● Required task:
Could you turn the records below into a numbered list, skipping any blank lines and leaving the pictures out?

● Records:
BEGIN

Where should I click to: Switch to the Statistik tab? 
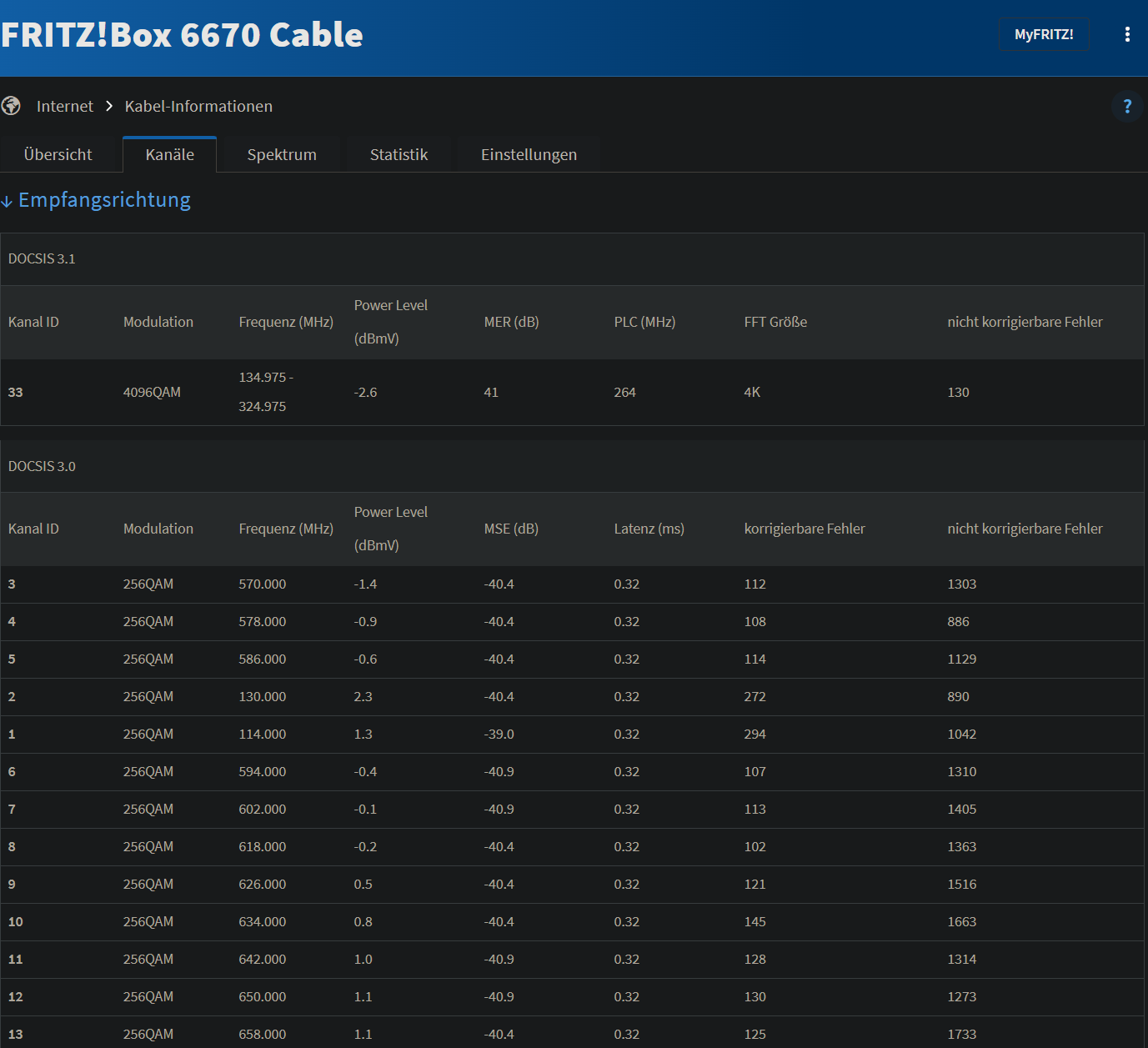pyautogui.click(x=399, y=154)
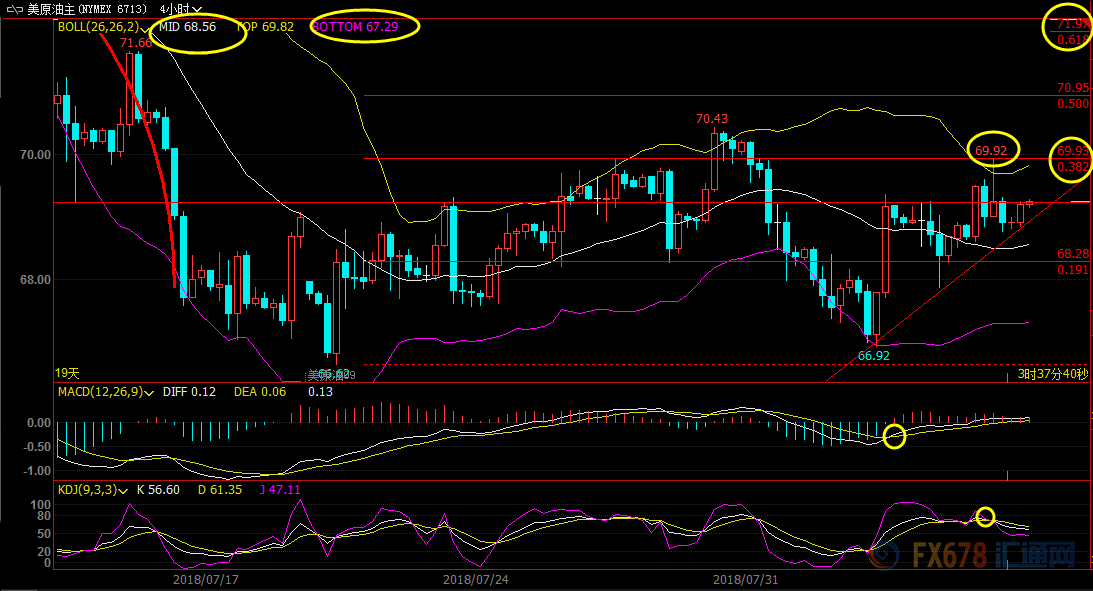Image resolution: width=1093 pixels, height=591 pixels.
Task: Open the KDJ(9,3,3) indicator dropdown arrow
Action: coord(123,491)
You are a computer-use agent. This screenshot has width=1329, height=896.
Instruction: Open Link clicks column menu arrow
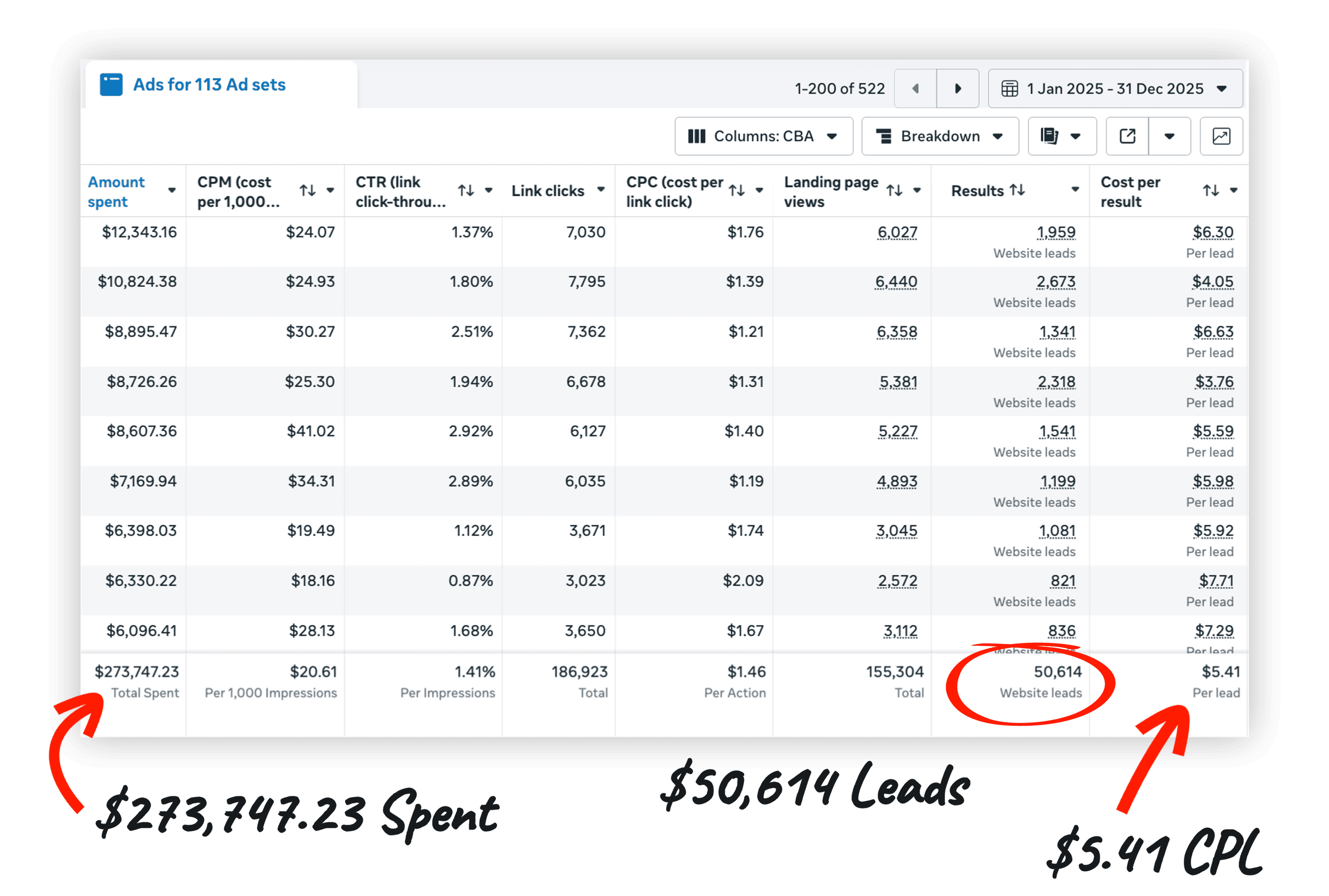601,190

END

● Complete response:
1. Where should I click to: Switch to the Statistik tab? 
2. pyautogui.click(x=399, y=154)
3. Image resolution: width=1093 pixels, height=591 pixels.
4. Task: Open the KDJ(9,3,3) indicator dropdown arrow
5. Action: coord(123,491)
6. You are a computer-use agent. This screenshot has width=1329, height=896.
7. Instruction: Open Link clicks column menu arrow
8. 601,190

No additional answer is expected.